------ Texte présenté ------

Jusqu'en 1853, l'instituteur était révoqué par le Recteur de l'Académie d'après le rapport des autorités préposées à la surveillance des écoles primaires, le maire de la Commune et le curé avaient voix prépondérantes. En vertu de la loi de 1856, l'instituteur fut ensuite révoqué sur la proposition des inspecteurs d'arrondissement et d'académie ; il en était de même pour la nomination.

  En 1816  avaient été créés des Comités laïques cantonaux qui furent remplacés en 1825 par des Comités ecclésiastiques auxquels succédèrent en 1830 des Comités mixtes cantonaux ; ceux-ci, en vertu de la loi de 1833 firent place aux Comités d'arrondissement et communaux.

Les "recteurs d'écoles" et les instituteurs d' Aujeures  
"Recteurs" d'école jusqu'en 1800, "instituteurs" ensuite, , ces hommes voués à l'enseignement, exerçaient, avec des méthodes différentes, la même fonction. Les recherches de M.Ernest Pernot lui permirent de relever les noms de tous ceux qui, de 1667 à 1830, remplirent à Aujeures cette charge laborieuse et de faire connaitre, par quelques notes, la personnalité des plus notables d'entre eux :

-François Petitot, 1667-1691 : recteur d' Escholle et notaire, mary de Anne Desprez, enterré devant l'autel du scapulaire, le 29 avril 1702.

------ Données fournies ------

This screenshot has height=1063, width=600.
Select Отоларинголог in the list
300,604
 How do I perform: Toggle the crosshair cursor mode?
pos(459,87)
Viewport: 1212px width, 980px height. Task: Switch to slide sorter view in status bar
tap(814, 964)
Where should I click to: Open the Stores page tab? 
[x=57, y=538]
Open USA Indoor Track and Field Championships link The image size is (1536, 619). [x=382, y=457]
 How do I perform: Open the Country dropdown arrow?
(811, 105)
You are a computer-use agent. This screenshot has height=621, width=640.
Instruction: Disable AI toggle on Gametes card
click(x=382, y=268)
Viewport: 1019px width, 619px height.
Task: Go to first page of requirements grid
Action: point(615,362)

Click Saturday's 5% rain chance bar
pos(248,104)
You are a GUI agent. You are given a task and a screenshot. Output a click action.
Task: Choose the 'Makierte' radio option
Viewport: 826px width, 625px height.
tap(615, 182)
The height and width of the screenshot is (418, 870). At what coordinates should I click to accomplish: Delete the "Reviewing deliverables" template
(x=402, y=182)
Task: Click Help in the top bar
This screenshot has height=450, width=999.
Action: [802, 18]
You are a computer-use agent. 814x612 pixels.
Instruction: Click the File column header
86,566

------

Série d'exercices
1. Dans le texte sur les instituteurs d'Aujeures, relevez tous les comités chargés des écoles, dans l'ordre où ils se suivent, avec l'année de leur création.
2. Poursuivez le texte sur les instituteurs d'Aujeures après sa dernière phrase.

Réponses par exercice
1.
Comités laïques cantonaux (1816)
Comités ecclésiastiques (1825)
Comités mixtes cantonaux (1830)
Comités d'arrondissement et communaux (1833)

2.
-Remi Blime, 1706-1730.
-Estienne Vallot, 1730-17770 : le recteur Vallot qui exerça 40 ans à Aujeures y jouit d'une réputation durable par l'excellence de son école et de son pensionnat. C'est lui qui acheta des Moilleron la maison Sauvageot.
-Nicolas Mugnier, 1770-1773.
-Didier Vautelin : originaire de Montsaugeon. Il est dit notaire de Mgr le duc de Penthièvre dans la circonscription d' Aprey. Obligé de s'y transporter de temps à autre pour signer ses actes, on rapporte que durant ses absences, il confiait la surveillance de l'école à sa femme qui s'y installait en filant sa quenouille. L'absence du maître, remarque judicieusement l'annaliste, permet de juger des progrès des élèves.
-Estienne Michelot, 1775-1785 : mérita la reconnaissance des parents par son zèle et spécialement par son enseignement de l'arithmétique pratique. Aucun de ses successeurs ne le valut jusqu'en 1815.
-François Donot, 1785-1786.
-Estienne Michelot, 1786-1792 : nous ignorons s'il s'agit d'un homonyme ou plutôt du précédent qui reprit du service. Cette dernière hypothèse parait probable.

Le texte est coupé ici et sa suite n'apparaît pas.